Entries:
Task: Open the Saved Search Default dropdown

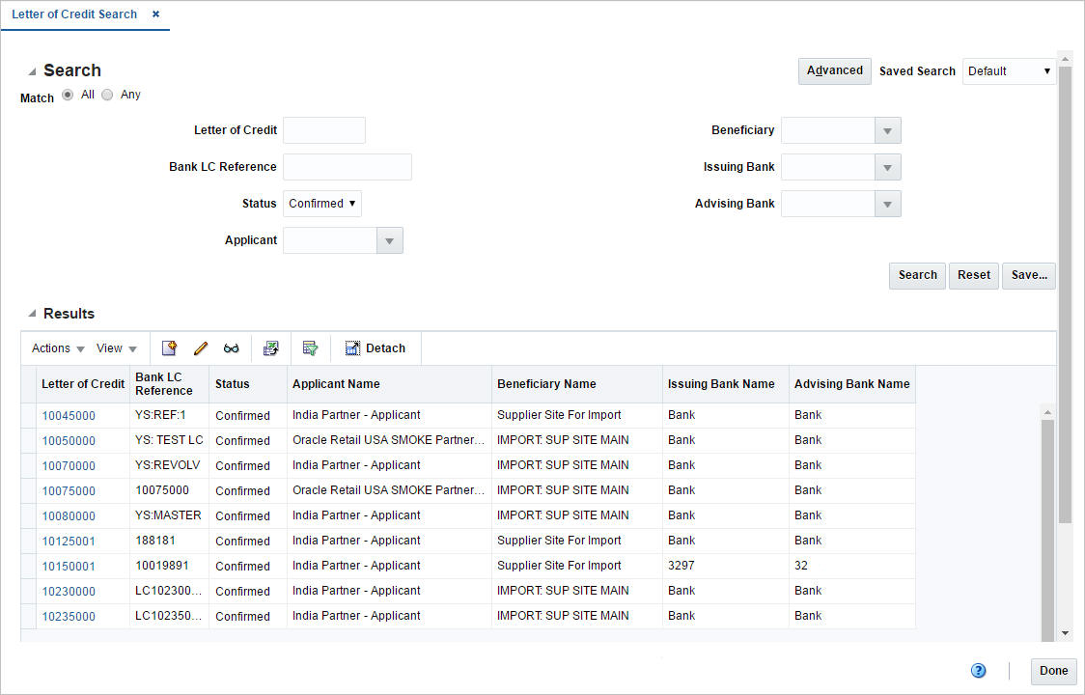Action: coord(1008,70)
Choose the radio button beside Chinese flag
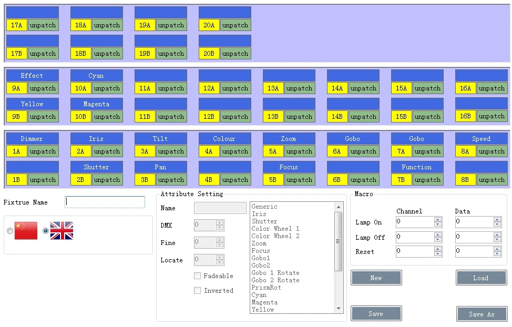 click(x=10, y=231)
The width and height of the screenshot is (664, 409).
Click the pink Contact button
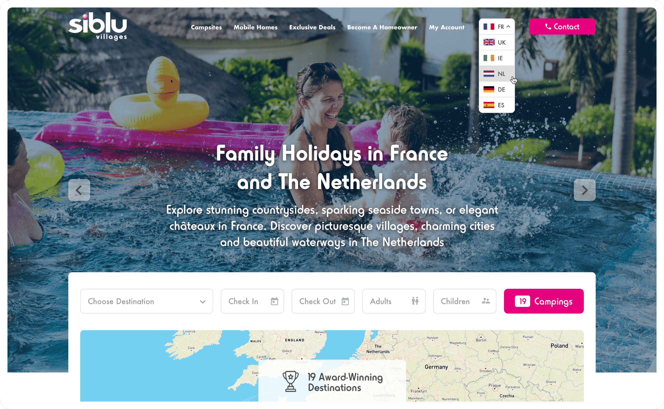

* * *

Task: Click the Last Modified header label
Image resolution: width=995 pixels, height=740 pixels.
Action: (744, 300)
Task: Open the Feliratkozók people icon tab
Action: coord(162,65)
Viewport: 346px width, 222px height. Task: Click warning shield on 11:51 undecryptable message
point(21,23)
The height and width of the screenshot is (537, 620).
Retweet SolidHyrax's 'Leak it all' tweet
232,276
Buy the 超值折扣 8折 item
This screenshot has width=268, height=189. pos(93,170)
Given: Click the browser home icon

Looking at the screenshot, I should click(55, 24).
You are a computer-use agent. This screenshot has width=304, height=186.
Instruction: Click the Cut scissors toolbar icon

* * *

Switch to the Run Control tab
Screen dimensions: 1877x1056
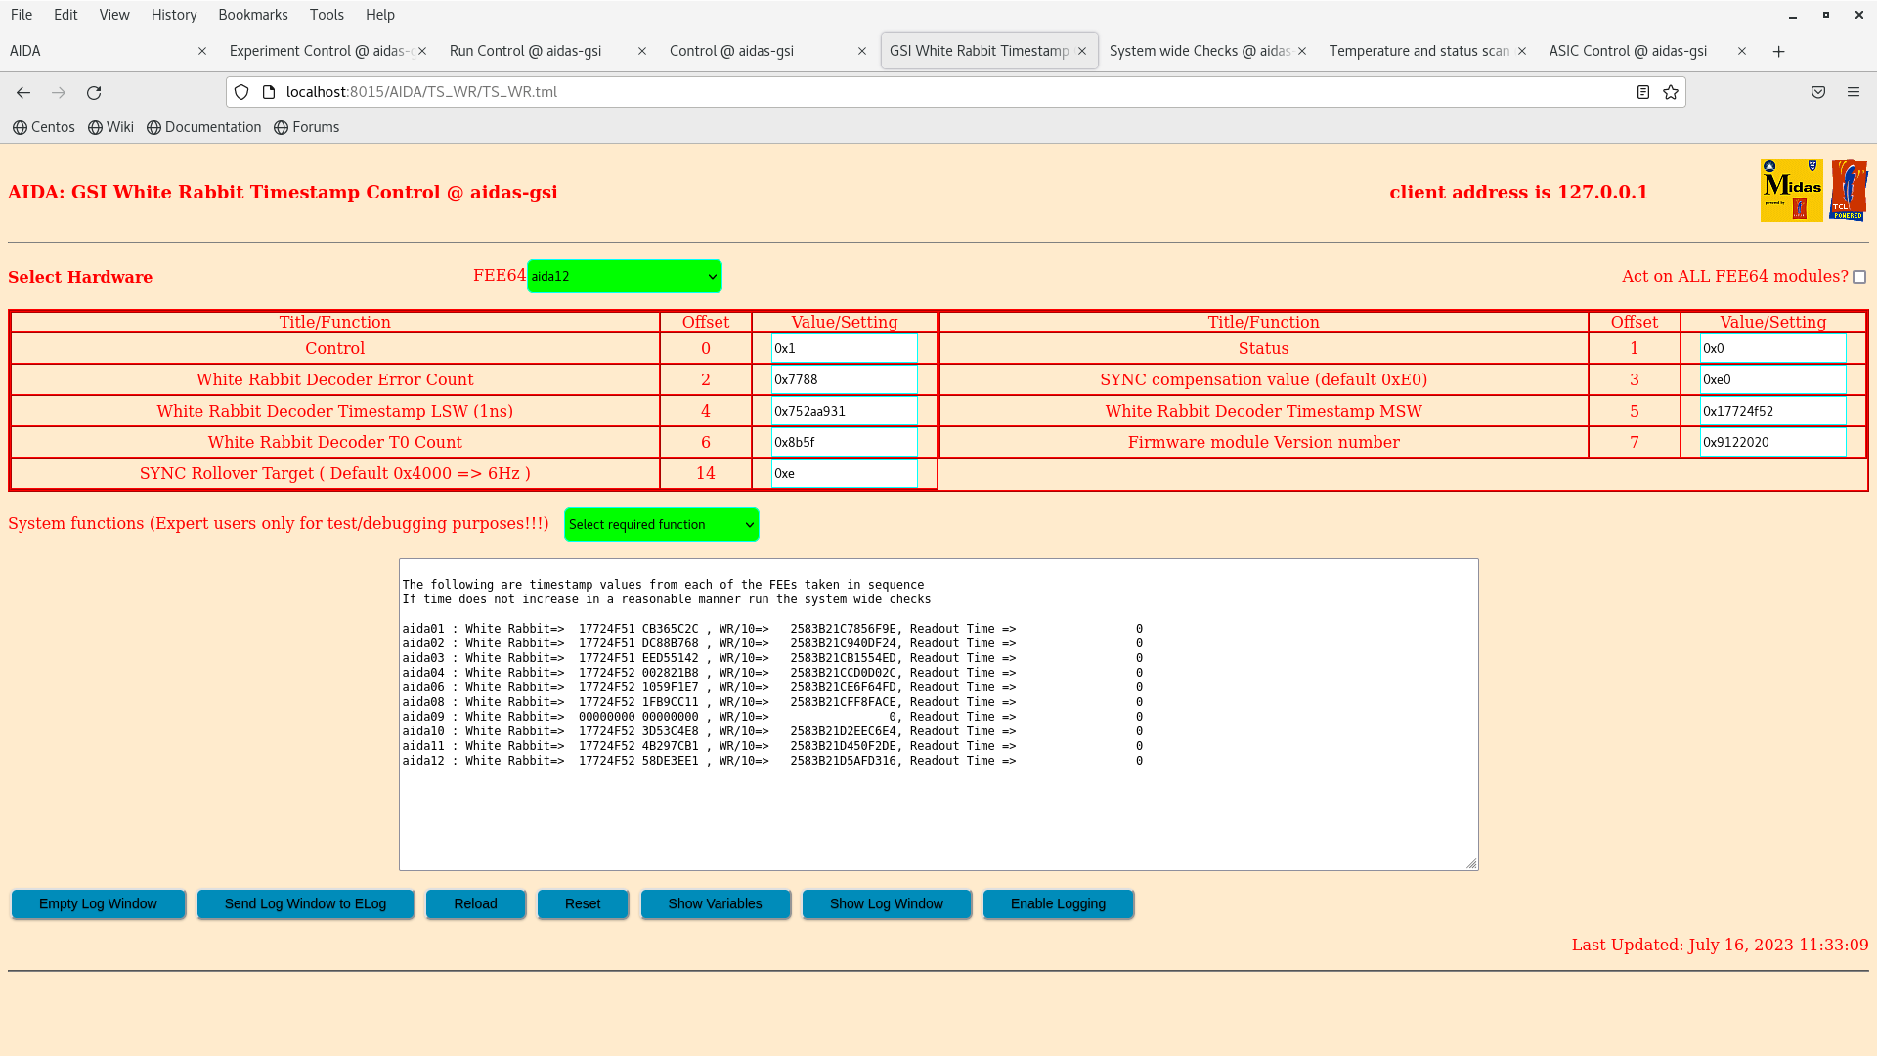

Brief: Pick out every line of the rows above that contains the string "This", and copy each one. Case counts.

Correct answer:
This screenshot has width=268, height=189. pos(93,170)
You are a computer-use agent. This screenshot has width=304, height=186.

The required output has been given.